Mensaje por Eileen1 el Sáb Nov 03, 2018 8:33 am

Eileen
Cleric
Quieras o no, una vez has creado lazos con otras personas, éstos jamás desaparecen.

Datos
Nombre: Eileen.

Edad:19 años.

Clase: Cleric.

Especialización: Bastón.

Afiliación: Islas de Durban.

Ocupación: Curandera.

Personalidad
Una persona cuya sonrisa se dice que rivaliza con el mismo sol; Eileen es alguien que no actúa por maldad alguna. Sus ojos prefieren ver la bondad ajena antes que cualquier otra cualidad. ¿Por qué a todos no se nos da el beneficio de la duda? Sin embargo no es tonta, ¡en absoluto! Pregunta antes de hacerse ideas. No se deja llevar por las apariencias claro está, pero siempre debe aclarar sus dudas para saber con quién trata. ¿Y si son piratas? ¿Y si realmente no debiera estar en ese lugar? Se ha metido en líos por cosas así, por no ser capaz de leer tan bien el ambiente como se debe. Eileen no está hecha para las maquinaciones de la corte ni para las tribulaciones de un mundo de alta clase. ¿Qué piensan esa clase de personas, por favor? Tienen un mundo interior demasiado basto comparado con el de ella. Una chiquilla que se limita a ayudar a los demás a pesar de que sea un poco torpe en su día a día, a aligerar la carga que llevan los demás a la espalda. Rodeada de tanto conflicto desea ser un remanso de paz al que puedan regresar.

Una muchacha risueña, sin duda. Intenta sacar todo lado positivo de la peor de las catástrofes, optimista. No significa que tenga sus días malos en los que quedarse en casa o disfrutar de un día a solas no le venga mal. Una voluntad férrea, inculcada desde que tiene memoria. Aprendió a no rendirse ante las adversidades, a seguir caminando. No es una chica que haga planes visionarios ni sepa todas las soluciones a los problemas, mas pondrá todo su esfuerzo para colaborar. Sus buenas intenciones son las que se han ganado el aprecio de los que la rodean, aunque su inocencia probablemente sea otro de los motivos por los que sea una víctima fácil para estafas o robos. Intenta mantener una mente fría en las conversaciones mas es una joven que no puede evitar que las emociones se crucen en su camino. Dedicada a la tarea que tenga entre manos, puedes confiar en que la va a cumplir, o por lo menos se dejará la piel en ello. Ha sido muy criticada por el sobreesfuerzo que realiza, mas no ha hecho demasiado caso a estas advertencias.

Aun si parece muy despistada, Eileen es una joven con un basto mundo interior. Empática, curiosa, llena de imaginación y de vida.

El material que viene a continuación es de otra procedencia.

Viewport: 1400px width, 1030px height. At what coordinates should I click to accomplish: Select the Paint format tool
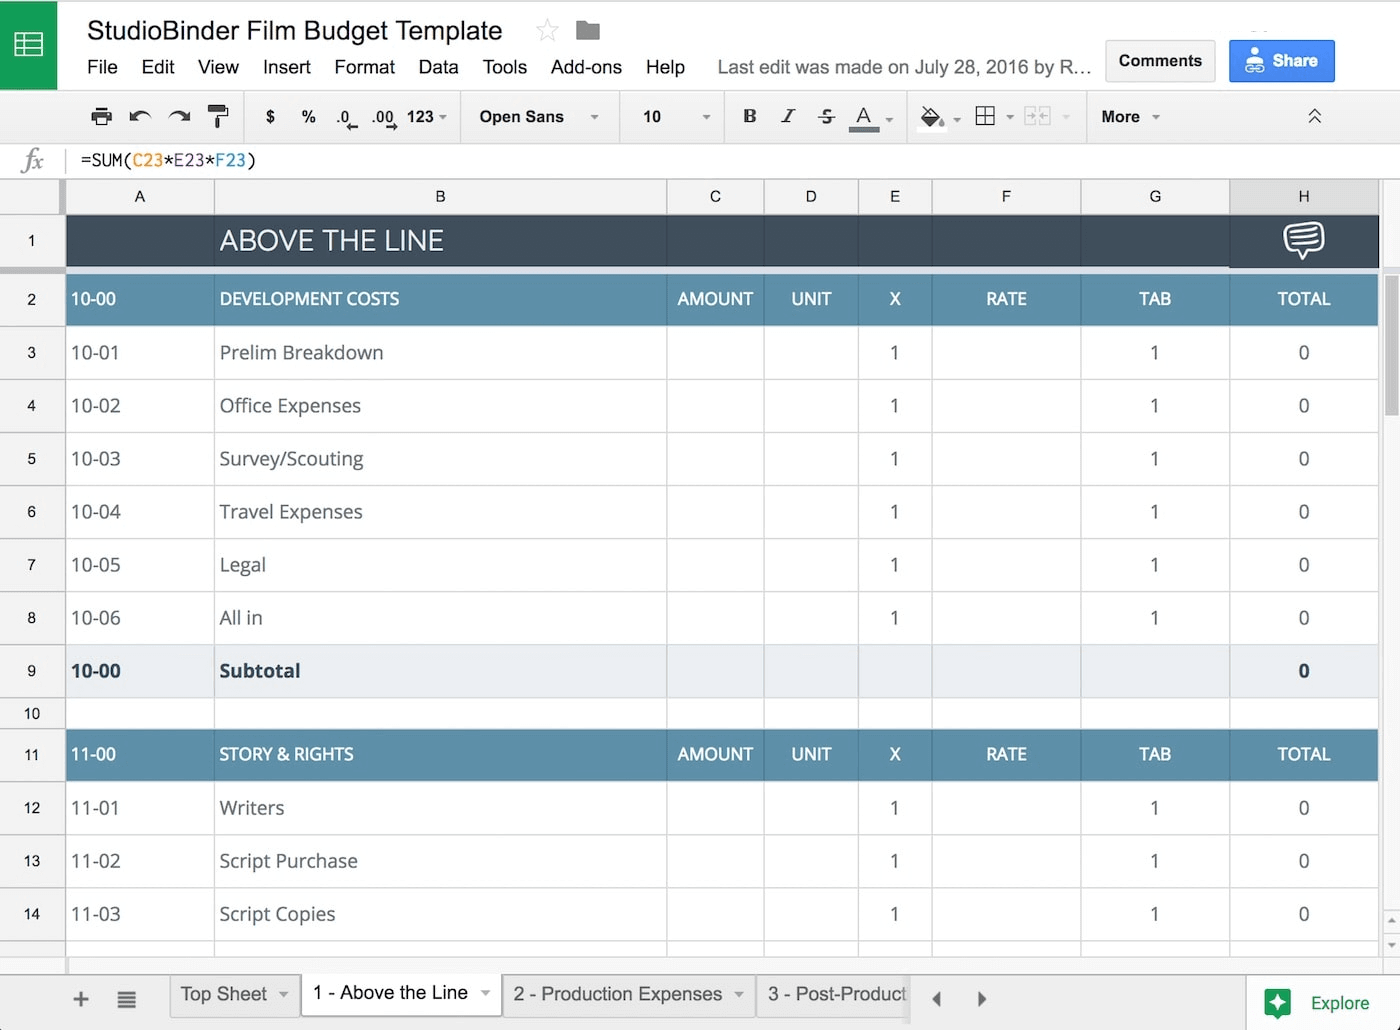pos(218,116)
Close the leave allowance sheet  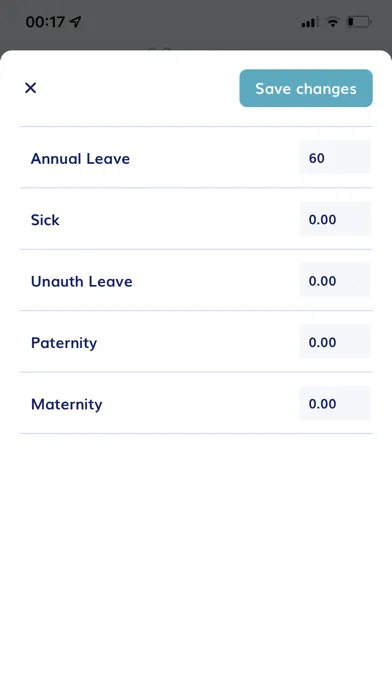click(x=30, y=88)
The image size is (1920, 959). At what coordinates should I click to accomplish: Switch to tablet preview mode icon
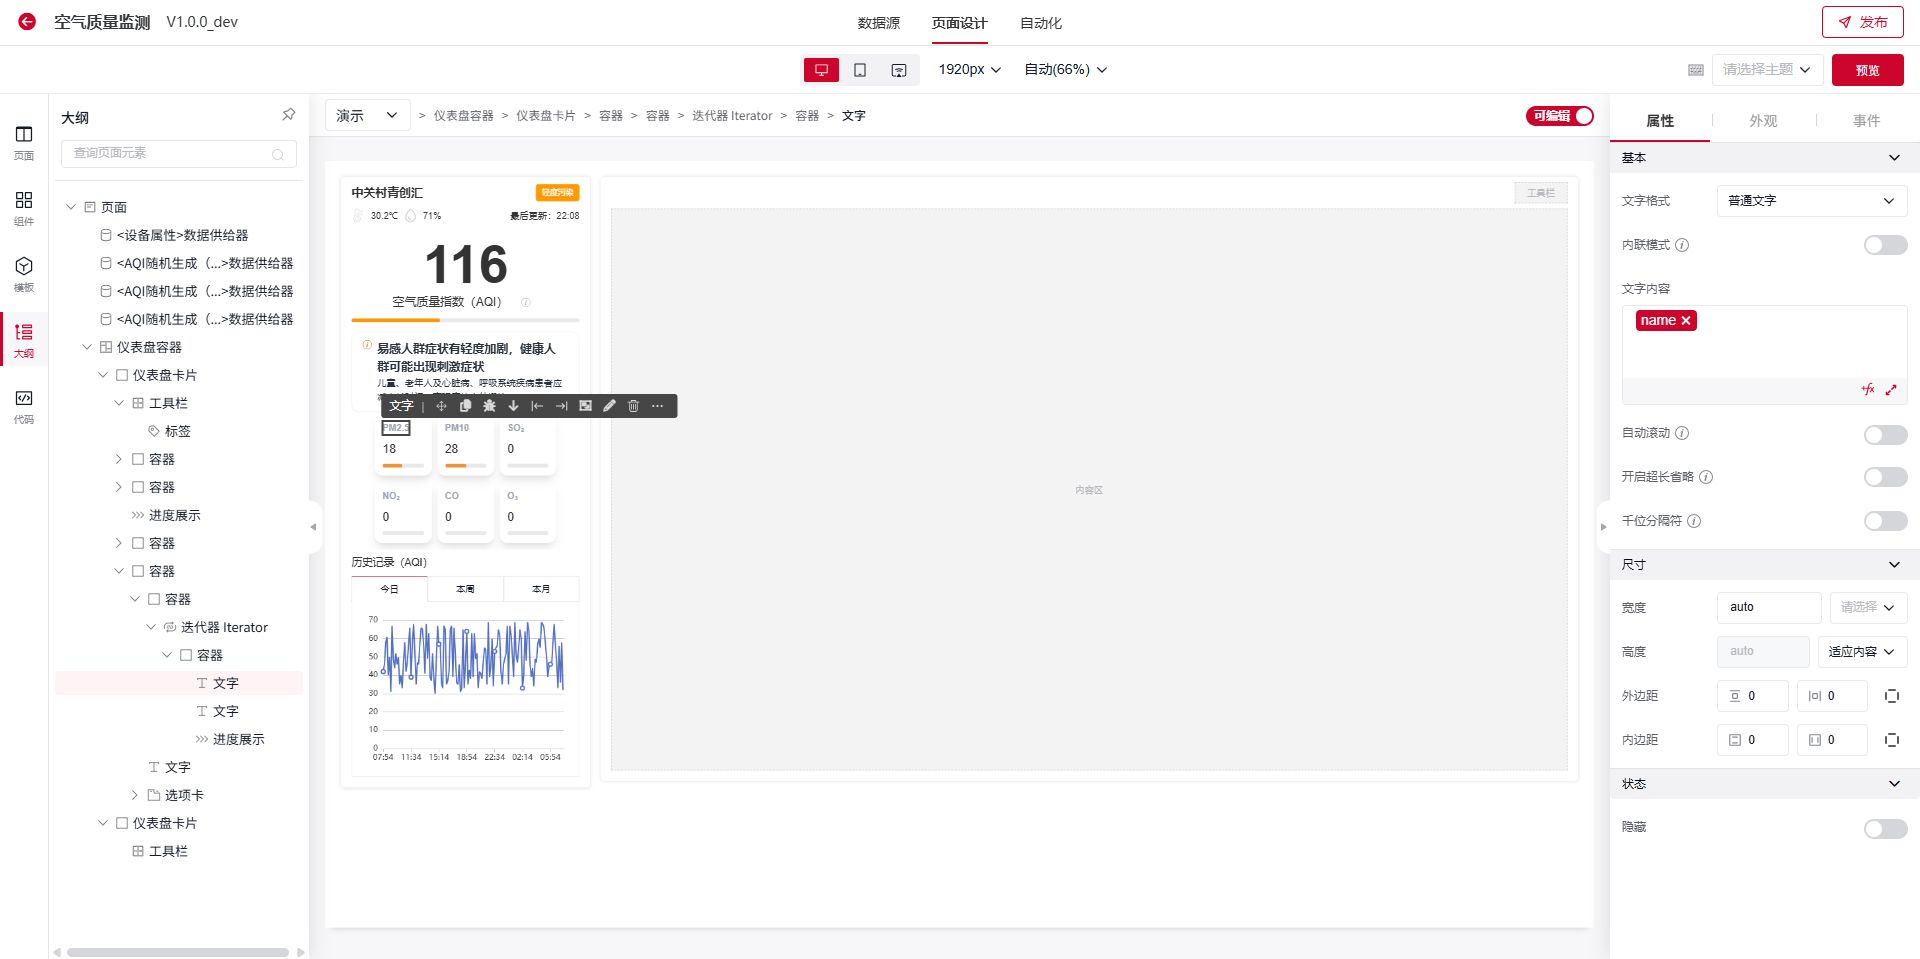(860, 69)
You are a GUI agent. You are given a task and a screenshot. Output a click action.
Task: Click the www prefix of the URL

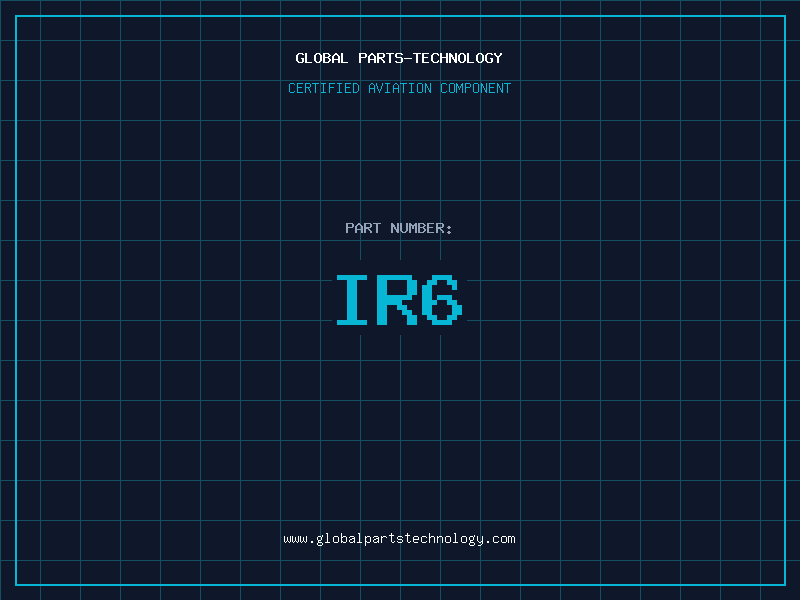(295, 539)
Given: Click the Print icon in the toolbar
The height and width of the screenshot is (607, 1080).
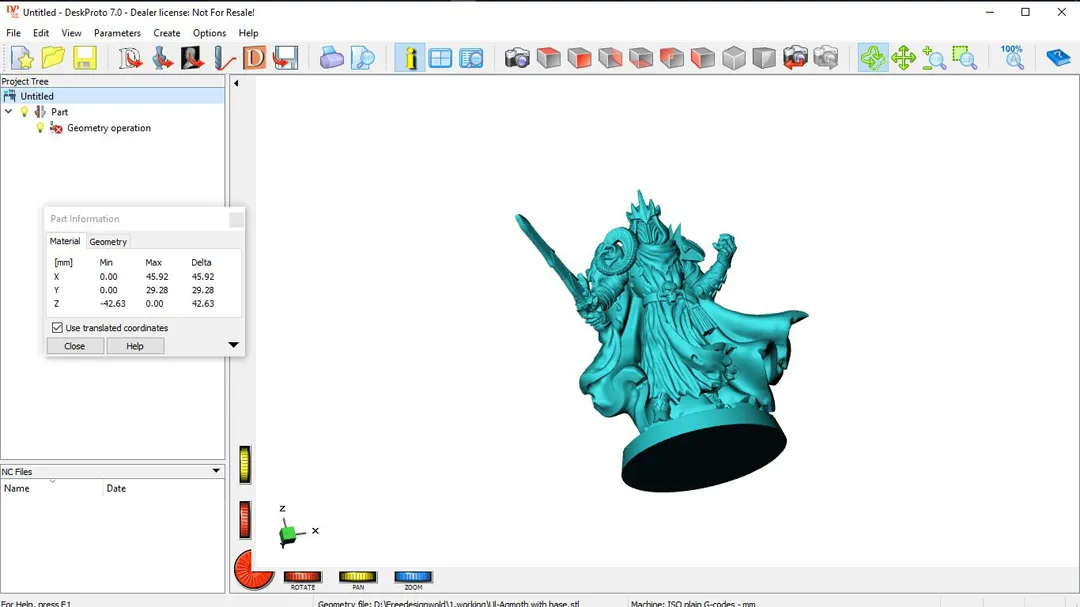Looking at the screenshot, I should tap(332, 58).
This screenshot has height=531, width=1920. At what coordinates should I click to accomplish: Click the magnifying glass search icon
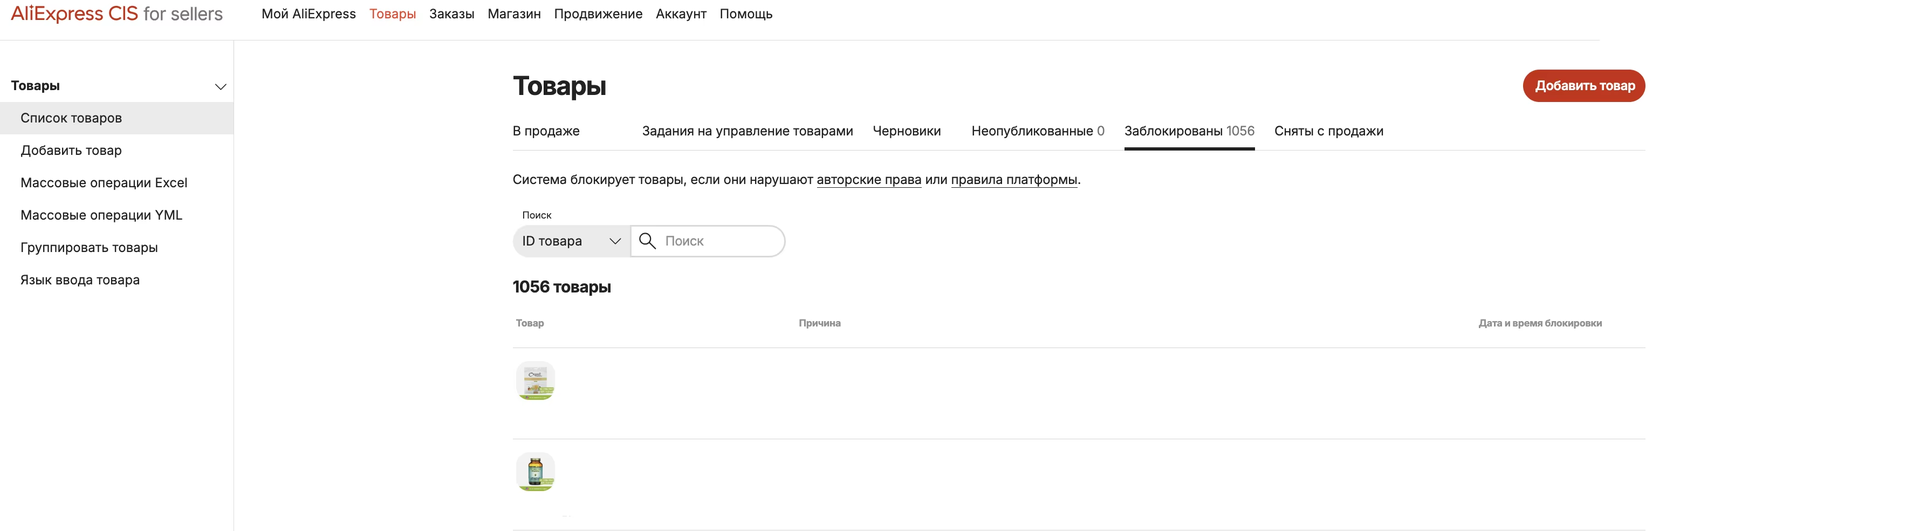647,241
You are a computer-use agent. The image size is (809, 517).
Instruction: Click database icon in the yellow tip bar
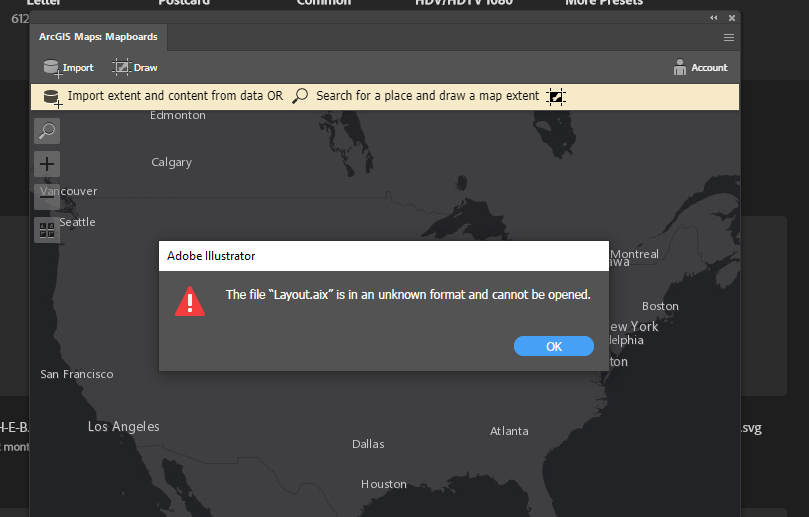tap(52, 97)
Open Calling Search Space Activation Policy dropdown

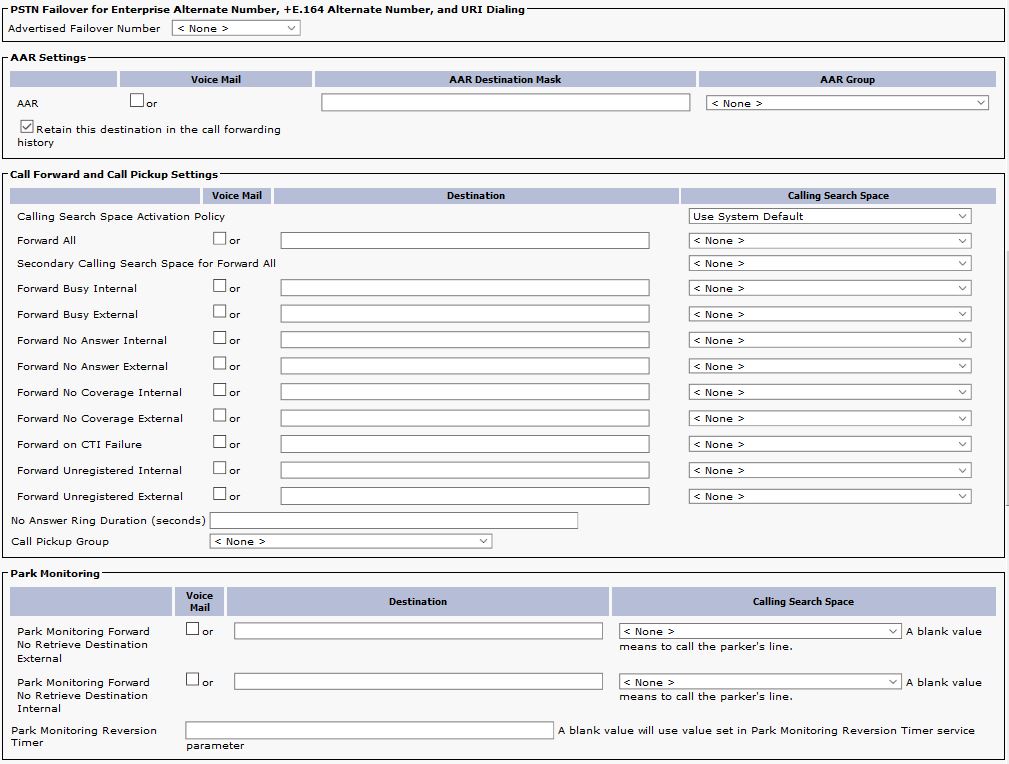(829, 217)
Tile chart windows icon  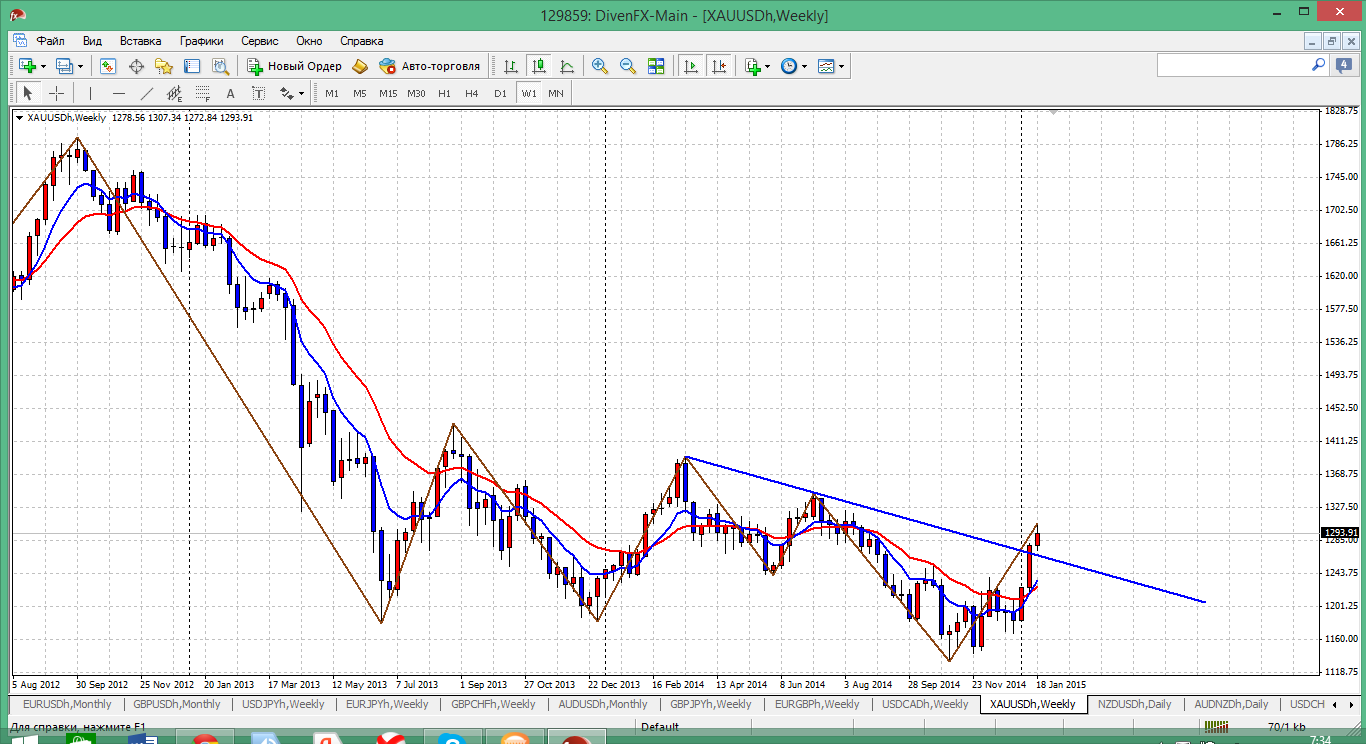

Muchas veces se mete en problemas que no le incumben, uno de sus más alegados defectos. A pesar de haber sido criada en un ámbito religioso, para ella aunque la idea de un Dios no es descabellada prefiere no ponerle nombre ni cara como otros muchos cultos que se extienden por el mundo. Siendo una de millones, ¿exactamente por qué le iba a responder a Eileen? No una pregunta con rencor ni mucho menos. Ésto siempre le ha llevado a esforzarse a mejorar, a intentar no depender de que ocurra o no un milagro -incluso si la magia en cierta forma lo es-. Sin embargo, el poder de creer es suficientemente poderoso para hacer que la gente se mueva, para que ella lo haga, lo que reconforta su corazón enormemente.  

Historia del personaje
La nieve se deshacía entre sus cálidos dedos, la nieve cediendo bajo sus pies. Aquella mañana Eileen se despediría de sus padres. ¿Por qué?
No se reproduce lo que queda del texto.